The size $c$ of the control register determines the success probability and approximation quality in Quantum Phase Estimation. It is chosen so that the approximation is good enough to enable the use of the (classical) continued fractions algorithm as the next step in Shor's algorithm. The size $t$ of the target register is simply chosen to be large enough to support arithmetic modulo $N$.

Background

The only part of Shor's algorithm which uses a quantum computer is the order finding subroutine. Given an integer $x=1,\dots,N-1$ it computes the order $r$ of $x$ modulo $N$, i.e. the smallest positive integer $r$ such that $x^r =1 \pmod N$. The subroutine relies on Quantum Phase Estimation algorithm which uses two quantum registers one with $c$ qubits and one with $t$ qubits and a $t$-qubit unitary operator $U$ with eigenvalues $\exp(2\pi i \varphi_s)$ to compute a $c$-bit approximation $\tilde\varphi_s$ of $\varphi_s$ for some index $s$. In Shor's algorithm, $U$ is a unitary designed so that its eigenvalues are $\exp\left(\frac{2\pi is}{r}\right)$ for $s=0,1,\dots,r-1$. Hence, $\varphi_s=\frac{s}{r}$. This enables us to find $r$ which is subsequently used by a classical computer to try to find a non-trivial factor of $N$. See chapter $5$ in Nielsen & Chuang or Shor's paper for more details.

Target register

The unitary $U$ executed on the target register is used to perform arithmetic modulo $N$, so $t$ must be large enough to hold binary representation of all integers in $0, 1, \dots, N-1$. Thus, the target register must be at least $t=\lfloor \log N\rfloor+1$ qubits long.

Control register

The control register stores the computed estimate $\tilde\varphi$ of the fraction $\frac{s}{r}$ associated with an eigenvalue $\exp\left(\frac{2\pi is}{r}\right)$ of $U$. To find the fraction $\frac{s}{r}$ from the estimate $\tilde\varphi$ we use the (classical) continued fractions algorithm. However, the algorithm requires that $\frac{s}{r}$ be a convergent of the continued fraction for $\tilde\varphi$. This will be the case if

$$ \left|\frac{s}{r}-\tilde\varphi\right| \le \frac{1}{2r^2},\tag1 $$

see theorem $5.1$ on page $229$ in Nielsen & Chuang or equation $(5.13)$ on page $18$ in Shor's paper.
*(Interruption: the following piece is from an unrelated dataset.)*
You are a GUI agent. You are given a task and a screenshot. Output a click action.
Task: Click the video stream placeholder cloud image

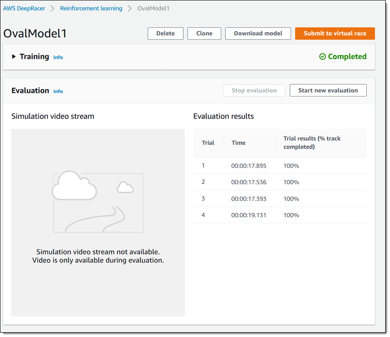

Therefore, we desire an approximation $\tilde\varphi$ with at least $2\lceil\log N\rceil+1$ qubits since then we have

$$ \left|\frac{s}{r}-\tilde\varphi\right| \le \frac{1}{2^{2\lceil\log N\rceil+1}} = \frac{1}{2\left(2^{\lceil\log N\rceil}\right)^2}\le\frac{1}{2N^2}\le\frac{1}{2r^2}\tag2 $$

and so $(1)$ is satisfied.

Constant space overhead

Note that there is an additional constant (i.e. independent of $N$) overhead associated with the probability of success of the algorithm. Specifically, in order to ensure that Quantum Phase Estimation succeeds with probability at least $1-\epsilon$ the target register needs to consist of

$$ c= 2\lceil\log N\rceil + 1 + \left\lceil\log\left(2+\frac{1}{2\epsilon}\right)\right\rceil\tag3 $$

qubits, c.f. equation $(5.35)$ on page $224$ in Nielsen & Chuang.

For example, my implementation of Shor's algorithm in cirq uses $3\lceil\log N\rceil + 3$ qubits overall to ensure that Quantum Phase Estimation succeeds with probability $\frac34$.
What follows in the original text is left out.